Canadian mining group the Caledonia Mining Corporation has entered into a memorandum of understanding meant to help it regain control of its Zimbabwe-based subsidiary Blanket Mine.
It had to cede shareholder control of the mine in 2012 when it complied with the Indigenisation and Economic Empowerment Act.
The controversial indigenisation law, which was passed under former president Robert Mugabe, limited foreign ownership of local businesses to 49%. It was repealed by President Emmerson Mnangagwa.
After part of the law governing the 51% indigenisation requirement for gold mining businesses was amended, Caledonia is seeking to regain control of the country’s biggest gold miners.
Caledonia and Zimbabwe’s National Indigenisation and Economic Empowerment Fund (NIEEF) have agreed to enter into a transaction whereby Caledonia will purchase a 15% shareholding in Blanket held by Fremiro Investments, the mining group said in a statement. This will increase its shareholding from 49% to 64%.
Caledonia said it would acquire the shareholding for a “gross consideration of $16.667m to be settled through a combination of the cancellation of a $11.467m loan, and the issue of 727 266 new shares in Caledonia at an issue price of $7.15 per share”.
As part of the deal, Fremiro will hold 6.42% of Caledonia’s diluted equity.
Fremiro acquired its 15% shareholding in Blanket when Caledonia implemented the indiginesation law in September 2012. As part of the transactions, a total 16% went to the NIEEF while another 10% went to Blanket Employee Trust Services (Private) Limited.
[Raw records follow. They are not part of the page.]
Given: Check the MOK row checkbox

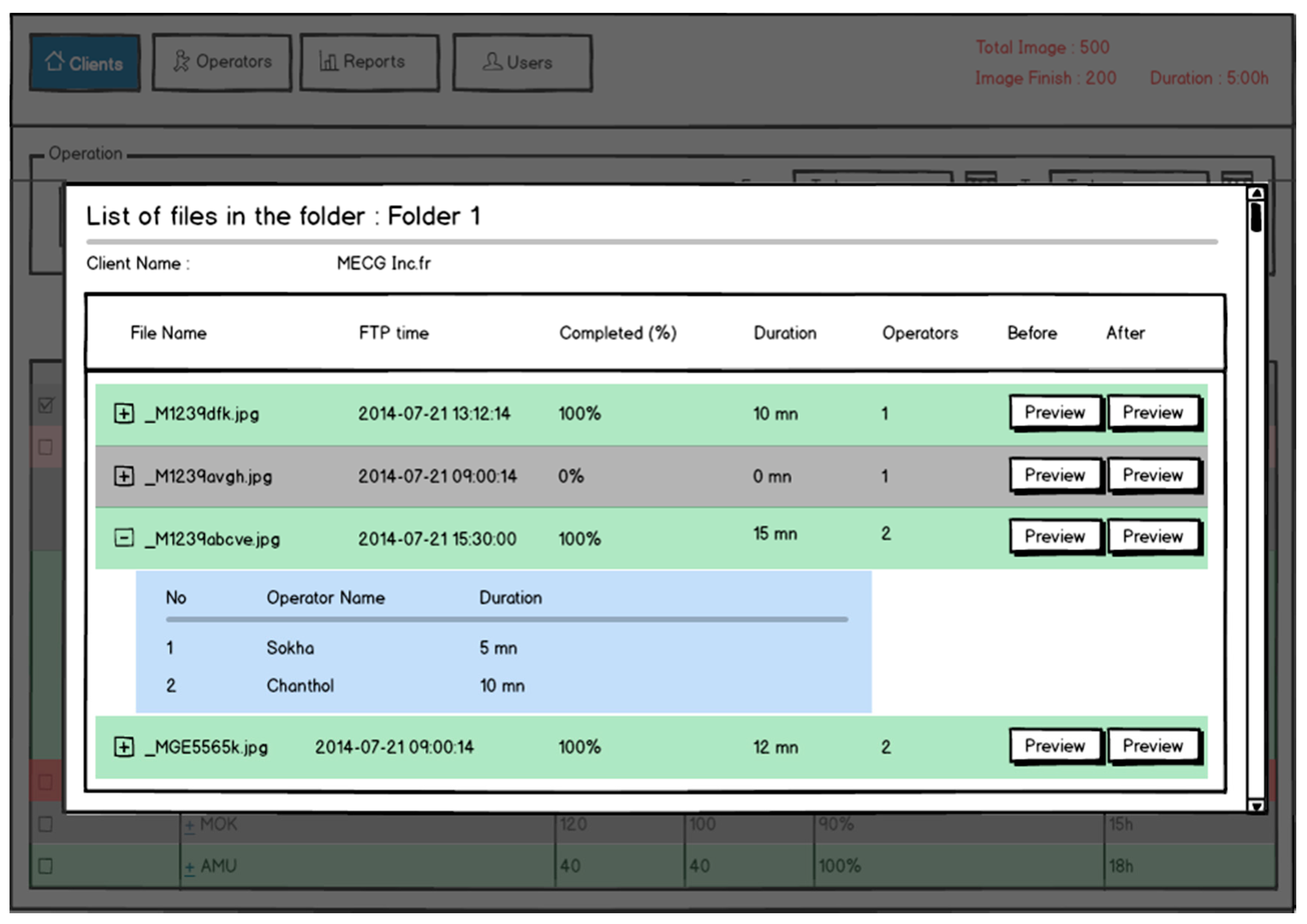Looking at the screenshot, I should tap(46, 824).
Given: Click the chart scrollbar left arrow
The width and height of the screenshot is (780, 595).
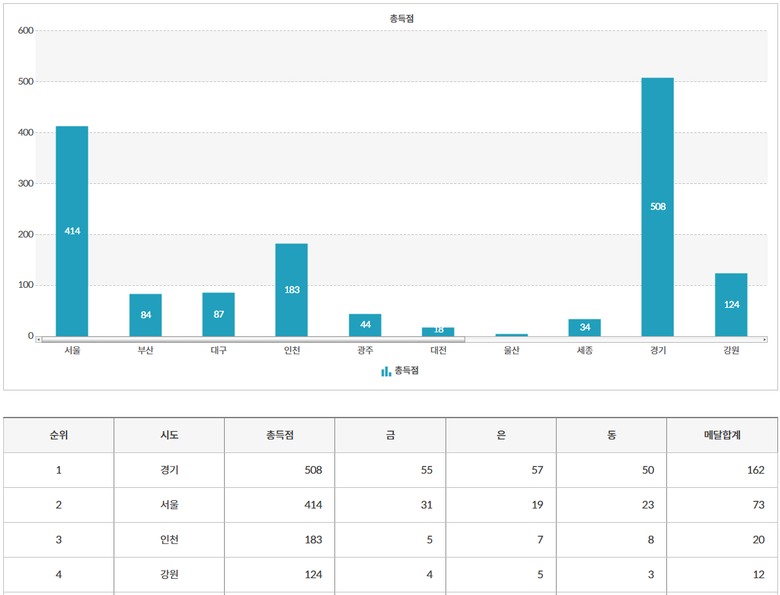Looking at the screenshot, I should 39,340.
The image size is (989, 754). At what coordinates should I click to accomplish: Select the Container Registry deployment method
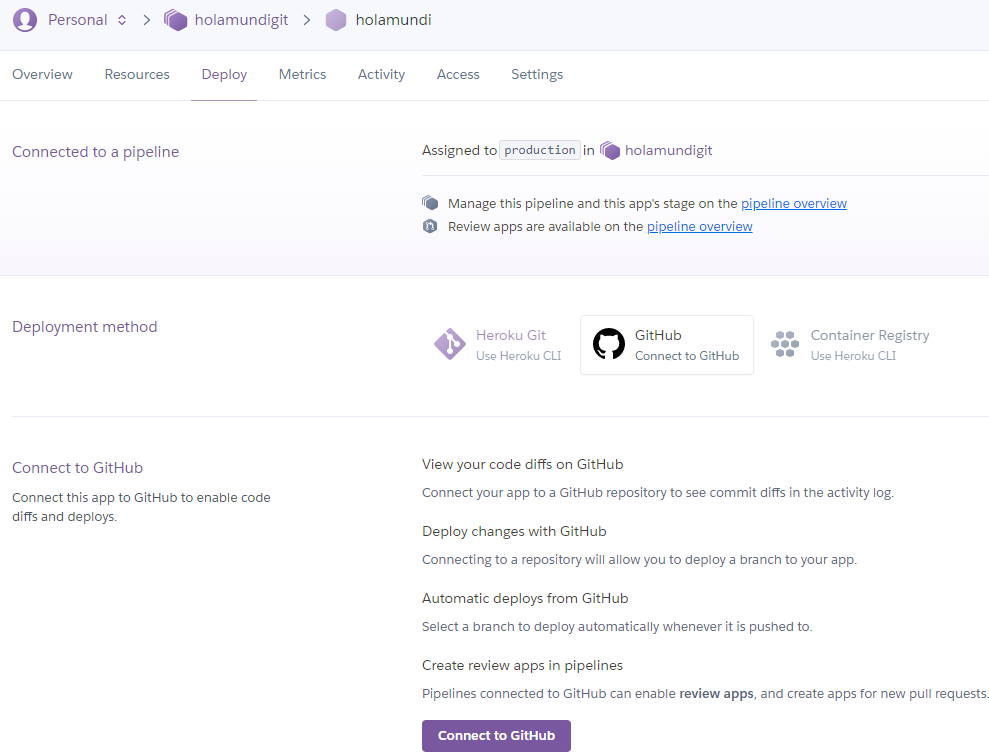(x=849, y=344)
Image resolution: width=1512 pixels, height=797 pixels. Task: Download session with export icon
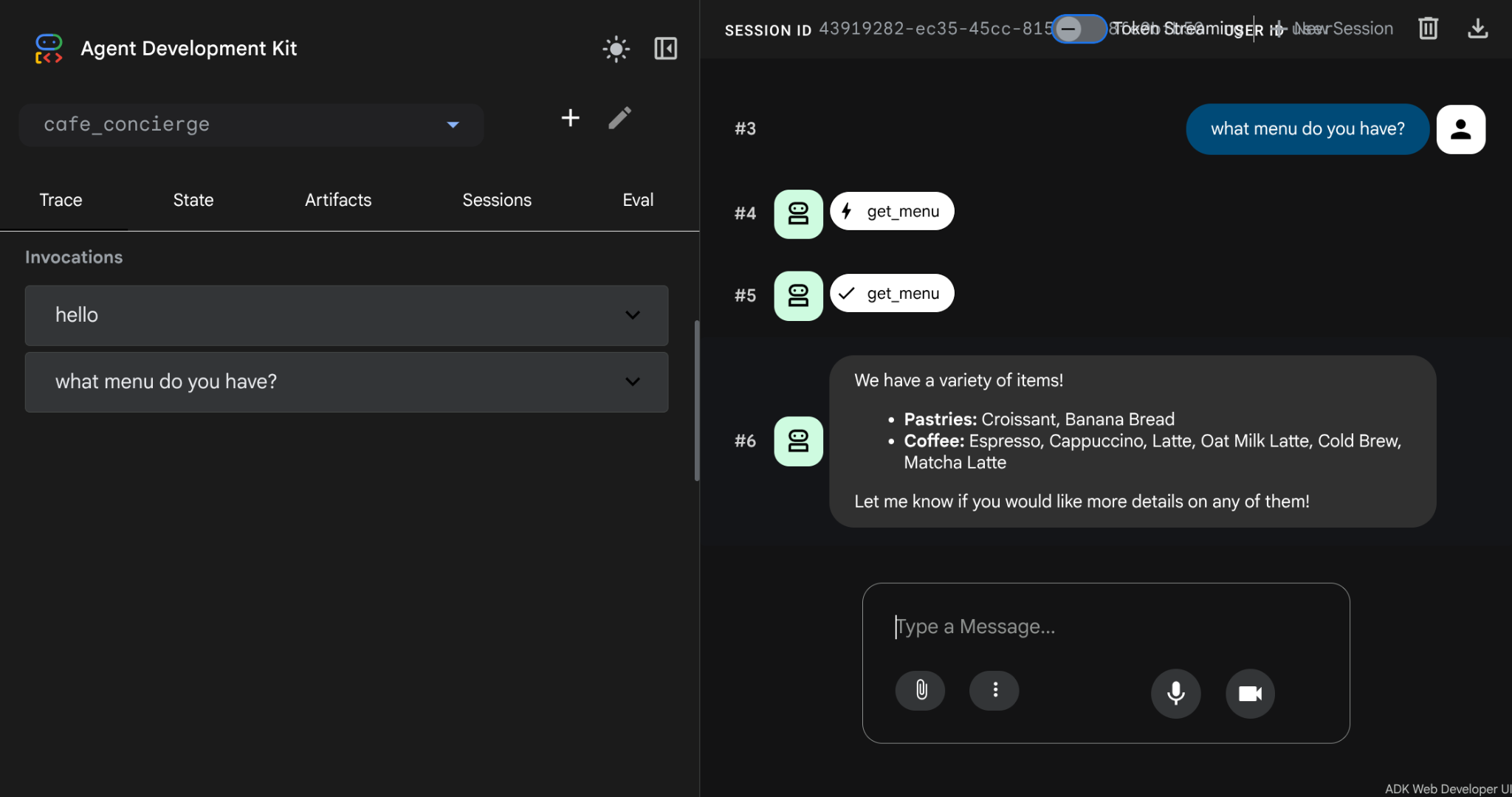click(x=1477, y=29)
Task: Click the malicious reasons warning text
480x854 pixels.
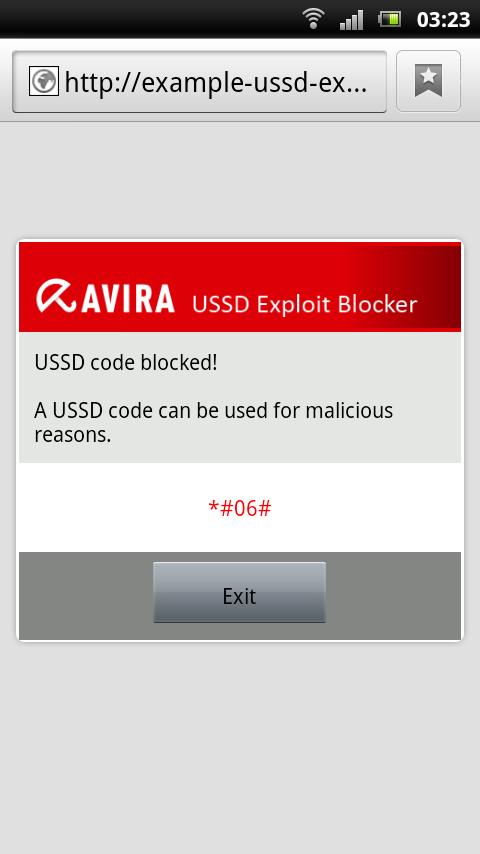Action: [214, 422]
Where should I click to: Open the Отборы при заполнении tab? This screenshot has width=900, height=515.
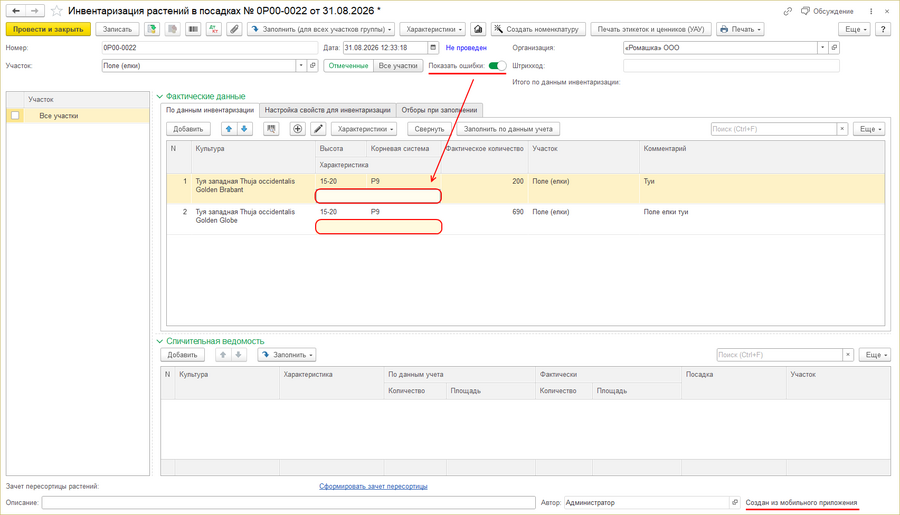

In addition, 10% of Blanket was donated to the local community in the form of the Gwanda Community Share Ownership Trust.
Caledonia CEO Steve Curtis said the mining group was “very pleased” to be able to increase its shareholding in what he said was an “outstanding asset”.
“Today’s transaction forms an important step in our stated goal of increasing our shareholding in Blanket since the Zimbabwean government removed the indigenisation requirement for gold mining businesses earlier this year. We look forward to evaluating further investment opportunities in Zimbabwe as they become available.”
Caledonia noted that the transaction remained subject to approvals from various Zimbabwean regulatory authorities and the execution of a legally binding sale agreement.